• [Work request]
Comb through the entries for "computer" and pull out each line that holds it.
────────
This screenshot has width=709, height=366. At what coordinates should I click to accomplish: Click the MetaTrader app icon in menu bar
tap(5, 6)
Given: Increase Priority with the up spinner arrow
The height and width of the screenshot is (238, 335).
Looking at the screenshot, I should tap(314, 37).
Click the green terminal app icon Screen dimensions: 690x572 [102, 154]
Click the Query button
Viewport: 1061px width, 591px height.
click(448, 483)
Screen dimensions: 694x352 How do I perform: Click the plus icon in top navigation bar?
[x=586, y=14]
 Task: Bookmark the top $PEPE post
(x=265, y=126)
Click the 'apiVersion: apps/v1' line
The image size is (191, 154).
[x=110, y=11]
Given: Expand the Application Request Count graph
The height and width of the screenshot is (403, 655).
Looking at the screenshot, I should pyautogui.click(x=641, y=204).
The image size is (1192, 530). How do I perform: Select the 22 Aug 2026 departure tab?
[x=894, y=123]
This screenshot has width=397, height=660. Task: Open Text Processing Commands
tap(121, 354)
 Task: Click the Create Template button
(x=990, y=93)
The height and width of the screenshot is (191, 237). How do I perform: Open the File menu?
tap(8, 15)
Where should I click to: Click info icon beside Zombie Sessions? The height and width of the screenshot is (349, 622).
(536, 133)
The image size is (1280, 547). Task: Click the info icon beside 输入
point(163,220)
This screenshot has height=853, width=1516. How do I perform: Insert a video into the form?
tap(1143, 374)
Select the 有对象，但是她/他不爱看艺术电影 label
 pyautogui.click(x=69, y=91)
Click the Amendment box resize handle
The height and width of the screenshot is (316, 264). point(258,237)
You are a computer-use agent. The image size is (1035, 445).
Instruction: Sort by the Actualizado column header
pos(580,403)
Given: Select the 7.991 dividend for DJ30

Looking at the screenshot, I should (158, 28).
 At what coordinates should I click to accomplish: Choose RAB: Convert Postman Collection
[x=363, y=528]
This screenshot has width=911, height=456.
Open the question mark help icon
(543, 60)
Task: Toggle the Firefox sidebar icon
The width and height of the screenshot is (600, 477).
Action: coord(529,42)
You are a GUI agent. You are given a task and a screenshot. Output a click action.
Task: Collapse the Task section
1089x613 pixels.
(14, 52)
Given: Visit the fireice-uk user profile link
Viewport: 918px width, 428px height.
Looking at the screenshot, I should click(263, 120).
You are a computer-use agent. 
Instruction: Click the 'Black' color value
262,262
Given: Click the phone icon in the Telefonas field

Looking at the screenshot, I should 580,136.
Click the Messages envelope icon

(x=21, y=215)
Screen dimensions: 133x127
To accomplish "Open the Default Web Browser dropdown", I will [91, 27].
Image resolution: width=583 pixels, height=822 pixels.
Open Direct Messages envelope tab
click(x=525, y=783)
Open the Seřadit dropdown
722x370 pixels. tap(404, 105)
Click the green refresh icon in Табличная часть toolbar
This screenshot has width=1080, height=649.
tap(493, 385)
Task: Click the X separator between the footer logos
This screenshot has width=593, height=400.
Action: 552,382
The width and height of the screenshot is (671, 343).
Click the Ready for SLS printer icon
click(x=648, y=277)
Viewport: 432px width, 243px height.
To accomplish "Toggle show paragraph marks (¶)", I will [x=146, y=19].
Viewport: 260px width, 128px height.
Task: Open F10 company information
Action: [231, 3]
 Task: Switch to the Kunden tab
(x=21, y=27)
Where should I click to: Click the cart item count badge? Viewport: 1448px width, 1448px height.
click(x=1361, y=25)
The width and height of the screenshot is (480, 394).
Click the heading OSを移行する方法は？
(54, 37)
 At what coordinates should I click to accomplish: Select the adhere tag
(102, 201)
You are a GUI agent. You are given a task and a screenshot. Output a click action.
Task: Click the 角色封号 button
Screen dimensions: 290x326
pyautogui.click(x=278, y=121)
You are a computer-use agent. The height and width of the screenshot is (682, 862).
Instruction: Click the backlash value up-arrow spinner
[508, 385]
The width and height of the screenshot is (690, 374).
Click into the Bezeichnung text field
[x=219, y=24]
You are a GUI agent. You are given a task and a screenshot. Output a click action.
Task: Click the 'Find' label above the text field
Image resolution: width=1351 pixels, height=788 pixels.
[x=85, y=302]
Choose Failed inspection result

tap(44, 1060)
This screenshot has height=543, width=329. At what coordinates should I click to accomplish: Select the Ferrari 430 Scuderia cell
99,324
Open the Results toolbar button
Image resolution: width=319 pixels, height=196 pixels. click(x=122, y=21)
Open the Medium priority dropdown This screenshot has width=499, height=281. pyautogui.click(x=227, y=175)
────────
• [Response]
You are a computer-use agent. The image size is (1035, 445).
You are a computer-use agent. 
You are a computer-use agent. The height and width of the screenshot is (682, 862).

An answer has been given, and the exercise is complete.